--- Information given Enclosed Below ---

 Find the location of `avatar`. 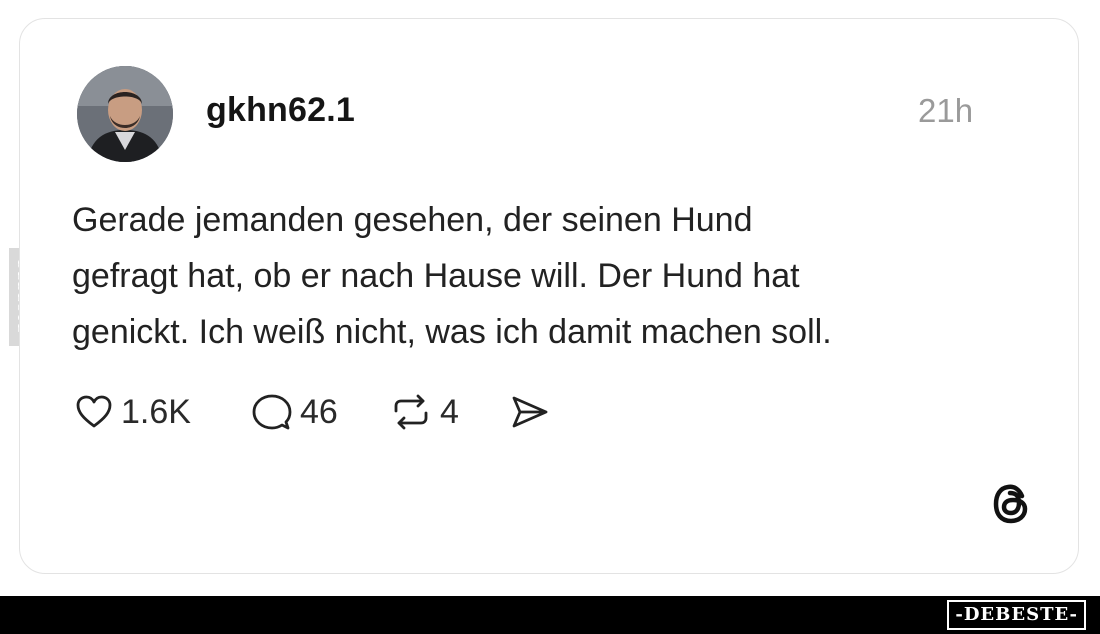

avatar is located at coordinates (125, 114).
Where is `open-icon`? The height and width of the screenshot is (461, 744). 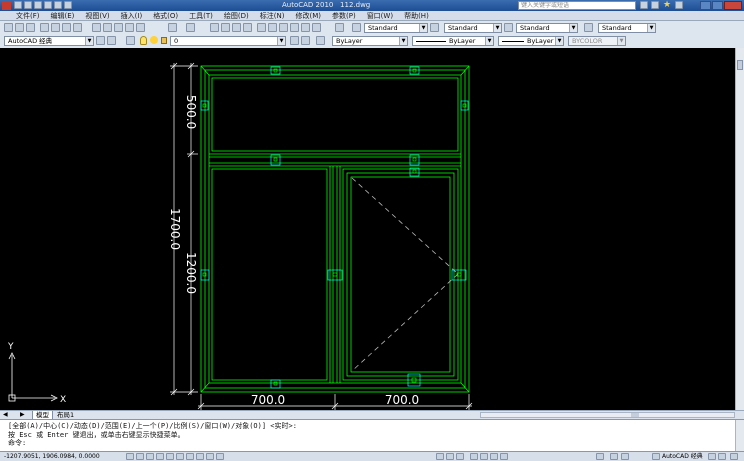
open-icon is located at coordinates (20, 28).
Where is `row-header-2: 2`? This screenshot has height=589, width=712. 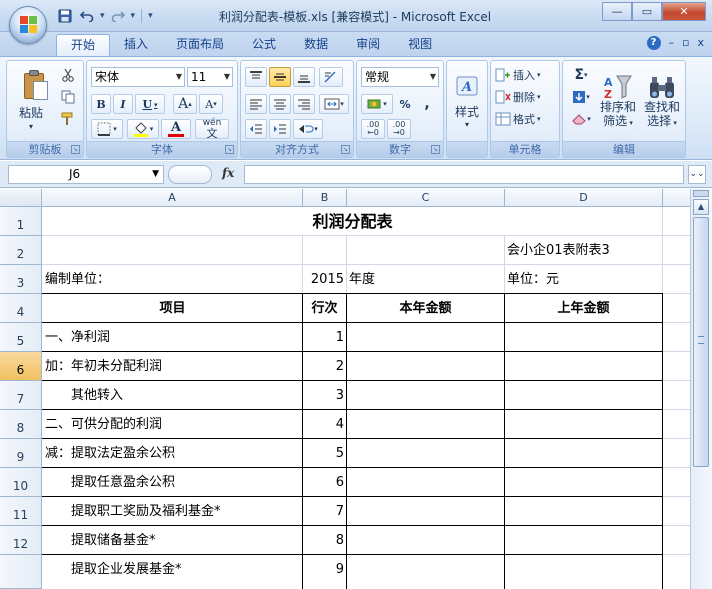
row-header-2: 2 is located at coordinates (21, 250).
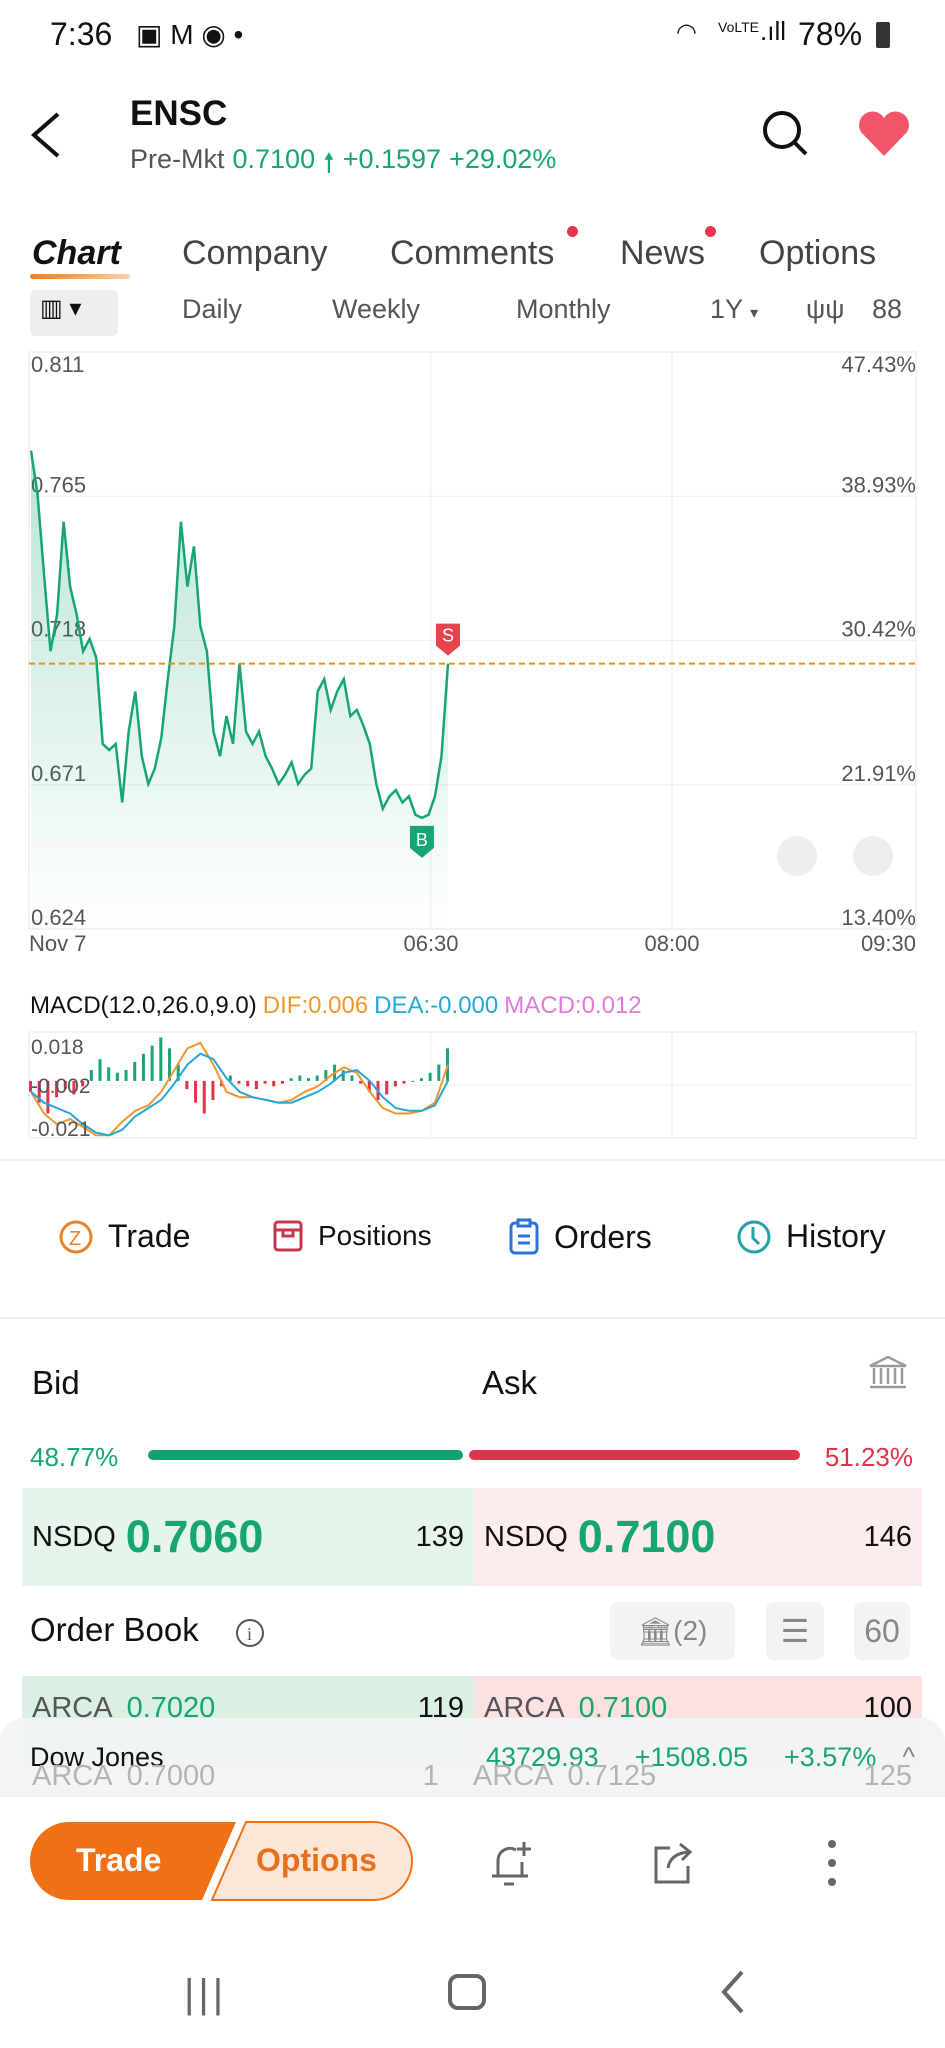 The width and height of the screenshot is (945, 2048). I want to click on sell-marker-label: S, so click(448, 636).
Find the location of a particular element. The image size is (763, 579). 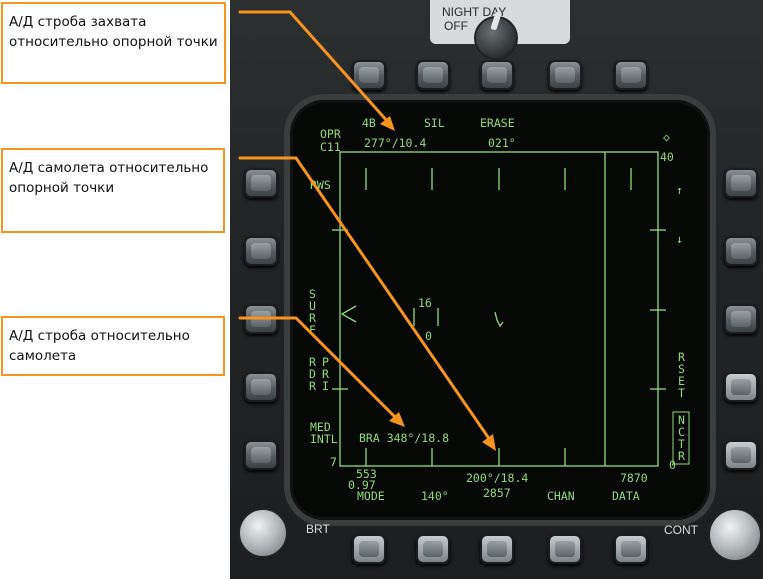

bullseye-diamond-icon: ◇ is located at coordinates (666, 137).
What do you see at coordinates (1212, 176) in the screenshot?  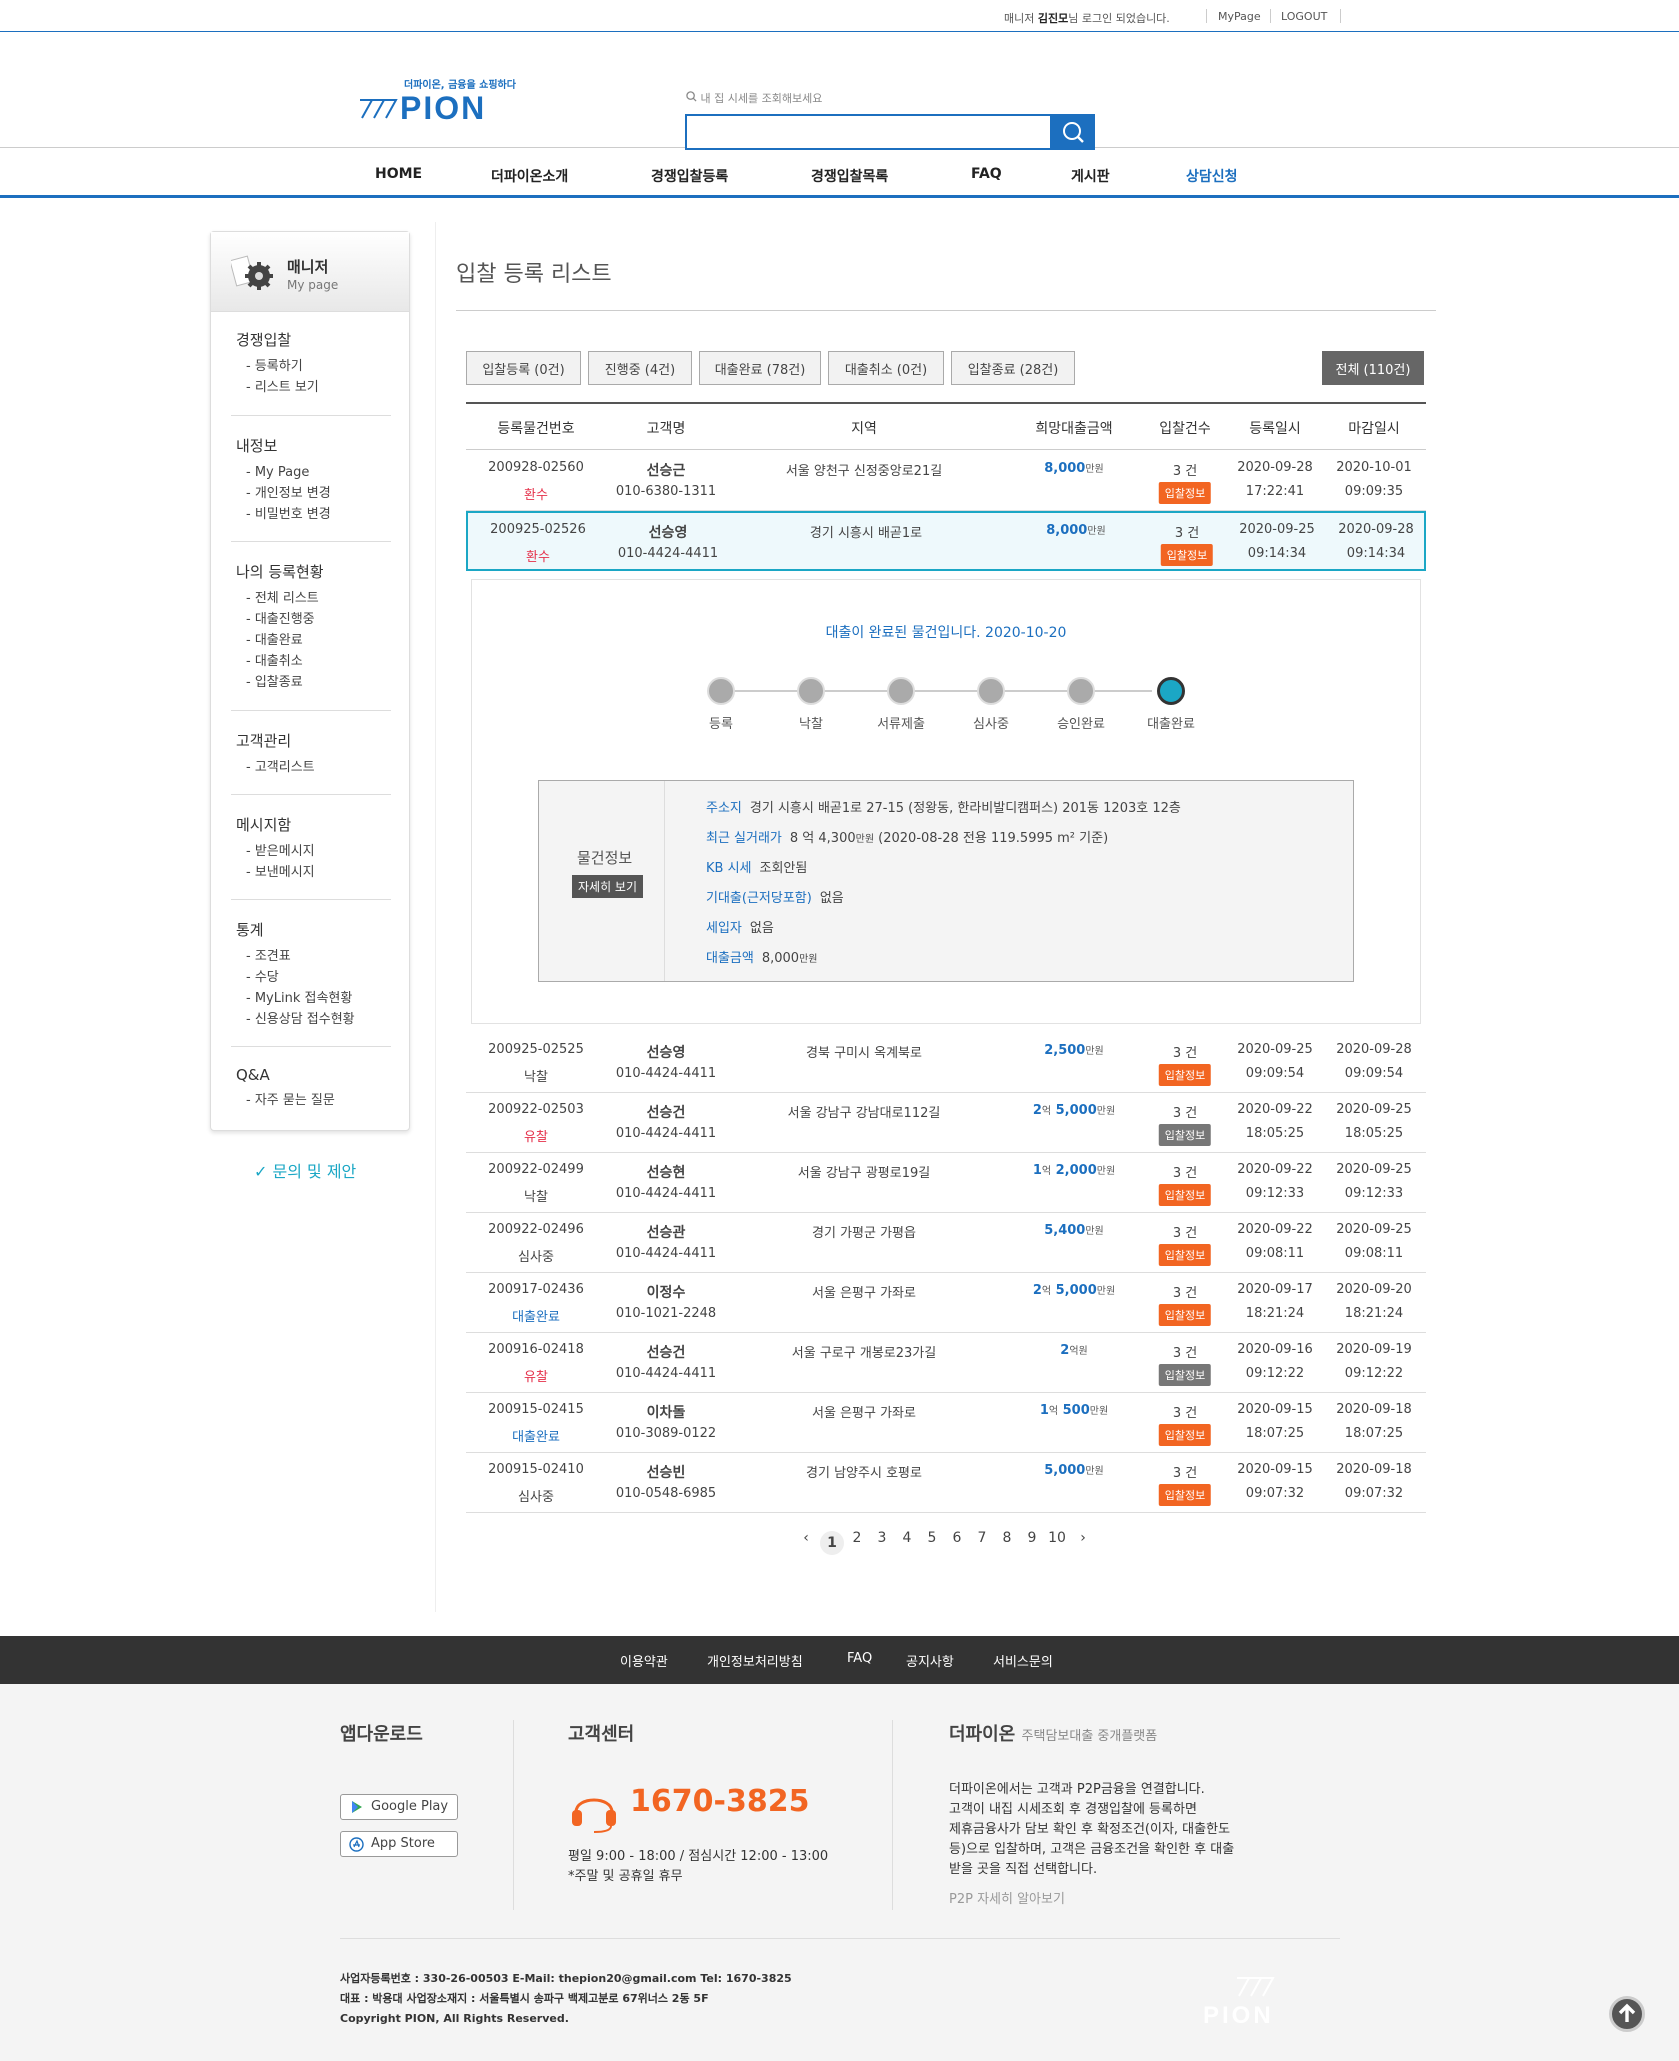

--- End of Enclosed Information given ---

» **Assignment**
Write out every one of the rows above word for word, omitting the pictures.

» **Solution to the exercise**
 Find the location of `avatar`. 

avatar is located at coordinates (125, 114).
Where is `open-icon`? The height and width of the screenshot is (461, 744). 
open-icon is located at coordinates (20, 28).
Where is `row-header-2: 2`? This screenshot has height=589, width=712. 
row-header-2: 2 is located at coordinates (21, 250).
 The width and height of the screenshot is (945, 2048). I want to click on sell-marker-label: S, so click(448, 636).
Find the location of a particular element. The image size is (763, 579). 

bullseye-diamond-icon: ◇ is located at coordinates (666, 137).
What do you see at coordinates (1212, 176) in the screenshot?  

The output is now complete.